EXTRACTED DATA:
==*==

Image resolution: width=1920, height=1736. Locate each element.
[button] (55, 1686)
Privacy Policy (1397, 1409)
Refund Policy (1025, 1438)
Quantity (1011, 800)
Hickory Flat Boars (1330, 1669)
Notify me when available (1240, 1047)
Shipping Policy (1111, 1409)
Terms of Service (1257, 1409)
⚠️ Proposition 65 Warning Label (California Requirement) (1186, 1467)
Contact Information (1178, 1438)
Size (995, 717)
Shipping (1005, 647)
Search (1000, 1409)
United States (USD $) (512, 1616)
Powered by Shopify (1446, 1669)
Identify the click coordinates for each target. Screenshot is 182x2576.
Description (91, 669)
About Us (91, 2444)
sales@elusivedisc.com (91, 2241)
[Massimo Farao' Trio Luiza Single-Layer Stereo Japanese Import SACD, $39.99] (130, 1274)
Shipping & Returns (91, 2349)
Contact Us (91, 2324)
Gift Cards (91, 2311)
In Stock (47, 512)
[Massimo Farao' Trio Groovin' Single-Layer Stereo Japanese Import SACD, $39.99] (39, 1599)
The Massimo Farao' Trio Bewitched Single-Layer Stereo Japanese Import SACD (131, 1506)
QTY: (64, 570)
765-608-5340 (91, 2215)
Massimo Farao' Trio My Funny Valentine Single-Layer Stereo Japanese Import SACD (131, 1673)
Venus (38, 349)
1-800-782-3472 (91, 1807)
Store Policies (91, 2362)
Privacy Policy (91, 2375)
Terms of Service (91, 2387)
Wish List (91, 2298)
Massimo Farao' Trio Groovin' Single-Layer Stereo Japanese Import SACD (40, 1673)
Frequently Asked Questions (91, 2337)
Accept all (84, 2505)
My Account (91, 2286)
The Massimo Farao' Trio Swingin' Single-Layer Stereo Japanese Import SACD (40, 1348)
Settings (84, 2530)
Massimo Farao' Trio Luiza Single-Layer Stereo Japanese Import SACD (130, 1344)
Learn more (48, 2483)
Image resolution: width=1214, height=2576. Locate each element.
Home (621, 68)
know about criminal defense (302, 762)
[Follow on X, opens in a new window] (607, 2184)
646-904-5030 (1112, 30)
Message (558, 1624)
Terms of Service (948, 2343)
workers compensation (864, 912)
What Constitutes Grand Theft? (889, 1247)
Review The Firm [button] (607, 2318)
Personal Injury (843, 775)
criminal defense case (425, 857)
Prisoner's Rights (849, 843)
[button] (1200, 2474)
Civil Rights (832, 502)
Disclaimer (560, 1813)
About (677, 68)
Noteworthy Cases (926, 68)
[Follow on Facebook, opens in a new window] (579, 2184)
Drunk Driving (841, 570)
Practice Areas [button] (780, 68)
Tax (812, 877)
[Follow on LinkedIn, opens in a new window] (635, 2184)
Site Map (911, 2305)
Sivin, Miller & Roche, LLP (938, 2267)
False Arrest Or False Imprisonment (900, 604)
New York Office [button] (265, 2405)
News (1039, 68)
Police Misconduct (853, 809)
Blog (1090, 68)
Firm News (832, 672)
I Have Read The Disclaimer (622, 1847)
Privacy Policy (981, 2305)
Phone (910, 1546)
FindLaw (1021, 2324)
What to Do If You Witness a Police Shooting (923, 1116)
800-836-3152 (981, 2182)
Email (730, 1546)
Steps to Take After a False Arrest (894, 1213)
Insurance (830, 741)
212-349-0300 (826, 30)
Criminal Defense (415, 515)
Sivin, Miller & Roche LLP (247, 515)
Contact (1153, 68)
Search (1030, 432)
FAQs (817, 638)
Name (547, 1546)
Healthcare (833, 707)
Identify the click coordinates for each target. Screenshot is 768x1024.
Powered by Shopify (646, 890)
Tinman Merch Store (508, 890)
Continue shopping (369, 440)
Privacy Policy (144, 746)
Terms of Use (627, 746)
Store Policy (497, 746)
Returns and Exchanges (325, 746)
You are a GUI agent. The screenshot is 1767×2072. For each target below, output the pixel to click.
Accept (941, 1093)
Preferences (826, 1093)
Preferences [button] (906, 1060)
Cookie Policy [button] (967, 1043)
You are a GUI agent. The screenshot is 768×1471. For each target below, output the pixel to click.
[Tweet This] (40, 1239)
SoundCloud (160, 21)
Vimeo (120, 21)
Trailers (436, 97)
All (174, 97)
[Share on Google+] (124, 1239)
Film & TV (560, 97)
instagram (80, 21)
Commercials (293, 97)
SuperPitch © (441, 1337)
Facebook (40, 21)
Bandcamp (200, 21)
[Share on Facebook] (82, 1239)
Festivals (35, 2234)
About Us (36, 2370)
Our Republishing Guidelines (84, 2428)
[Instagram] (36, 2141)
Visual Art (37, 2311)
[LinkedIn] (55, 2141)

==*==

WORK ITEM: From top to bottom, reproduce the material exactly.

TASK RESPONSE:
Image resolution: width=1920, height=1736. Locate each element.
[button] (55, 1686)
Privacy Policy (1397, 1409)
Refund Policy (1025, 1438)
Quantity (1011, 800)
Hickory Flat Boars (1330, 1669)
Notify me when available (1240, 1047)
Shipping Policy (1111, 1409)
Terms of Service (1257, 1409)
⚠️ Proposition 65 Warning Label (California Requirement) (1186, 1467)
Contact Information (1178, 1438)
Size (995, 717)
Shipping (1005, 647)
Search (1000, 1409)
United States (USD $) (512, 1616)
Powered by Shopify (1446, 1669)
Identify the click coordinates for each target. Screenshot is 182x2576.
Description (91, 669)
About Us (91, 2444)
sales@elusivedisc.com (91, 2241)
[Massimo Farao' Trio Luiza Single-Layer Stereo Japanese Import SACD, $39.99] (130, 1274)
Shipping & Returns (91, 2349)
Contact Us (91, 2324)
Gift Cards (91, 2311)
In Stock (47, 512)
[Massimo Farao' Trio Groovin' Single-Layer Stereo Japanese Import SACD, $39.99] (39, 1599)
The Massimo Farao' Trio Bewitched Single-Layer Stereo Japanese Import SACD (131, 1506)
QTY: (64, 570)
765-608-5340 (91, 2215)
Massimo Farao' Trio My Funny Valentine Single-Layer Stereo Japanese Import SACD (131, 1673)
Venus (38, 349)
1-800-782-3472 (91, 1807)
Store Policies (91, 2362)
Privacy Policy (91, 2375)
Terms of Service (91, 2387)
Wish List (91, 2298)
Massimo Farao' Trio Groovin' Single-Layer Stereo Japanese Import SACD (40, 1673)
Frequently Asked Questions (91, 2337)
Accept all (84, 2505)
My Account (91, 2286)
The Massimo Farao' Trio Swingin' Single-Layer Stereo Japanese Import SACD (40, 1348)
Settings (84, 2530)
Massimo Farao' Trio Luiza Single-Layer Stereo Japanese Import SACD (130, 1344)
Learn more (48, 2483)
Image resolution: width=1214, height=2576. Locate each element.
Home (621, 68)
know about criminal defense (302, 762)
[Follow on X, opens in a new window] (607, 2184)
646-904-5030 (1112, 30)
Message (558, 1624)
Terms of Service (948, 2343)
workers compensation (864, 912)
What Constitutes Grand Theft? (889, 1247)
Review The Firm [button] (607, 2318)
Personal Injury (843, 775)
criminal defense case (425, 857)
Prisoner's Rights (849, 843)
[button] (1200, 2474)
Civil Rights (832, 502)
Disclaimer (560, 1813)
About (677, 68)
Noteworthy Cases (926, 68)
[Follow on Facebook, opens in a new window] (579, 2184)
Drunk Driving (841, 570)
Practice Areas [button] (780, 68)
Tax (812, 877)
[Follow on LinkedIn, opens in a new window] (635, 2184)
Site Map (911, 2305)
Sivin, Miller & Roche, LLP (938, 2267)
False Arrest Or False Imprisonment (900, 604)
New York Office [button] (265, 2405)
News (1039, 68)
Police Misconduct (853, 809)
Blog (1090, 68)
Firm News (832, 672)
I Have Read The Disclaimer (622, 1847)
Privacy Policy (981, 2305)
Phone (910, 1546)
FindLaw (1021, 2324)
What to Do If You Witness a Police Shooting (923, 1116)
800-836-3152 (981, 2182)
Email (730, 1546)
Steps to Take After a False Arrest (894, 1213)
Insurance (830, 741)
212-349-0300 (826, 30)
Criminal Defense (415, 515)
Sivin, Miller & Roche LLP (247, 515)
Contact (1153, 68)
Search (1030, 432)
FAQs (817, 638)
Name (547, 1546)
Healthcare (833, 707)
Identify the click coordinates for each target. Screenshot is 768x1024.
Powered by Shopify (646, 890)
Tinman Merch Store (508, 890)
Continue shopping (369, 440)
Privacy Policy (144, 746)
Terms of Use (627, 746)
Store Policy (497, 746)
Returns and Exchanges (325, 746)
You are a GUI agent. The screenshot is 1767×2072. For each target below, output the pixel to click.
Accept (941, 1093)
Preferences (826, 1093)
Preferences [button] (906, 1060)
Cookie Policy [button] (967, 1043)
You are a GUI agent. The screenshot is 768×1471. For each target below, output the pixel to click.
[Tweet This] (40, 1239)
SoundCloud (160, 21)
Vimeo (120, 21)
Trailers (436, 97)
All (174, 97)
[Share on Google+] (124, 1239)
Film & TV (560, 97)
instagram (80, 21)
Commercials (293, 97)
SuperPitch © (441, 1337)
Facebook (40, 21)
Bandcamp (200, 21)
[Share on Facebook] (82, 1239)
Festivals (35, 2234)
About Us (36, 2370)
Our Republishing Guidelines (84, 2428)
[Instagram] (36, 2141)
Visual Art (37, 2311)
[LinkedIn] (55, 2141)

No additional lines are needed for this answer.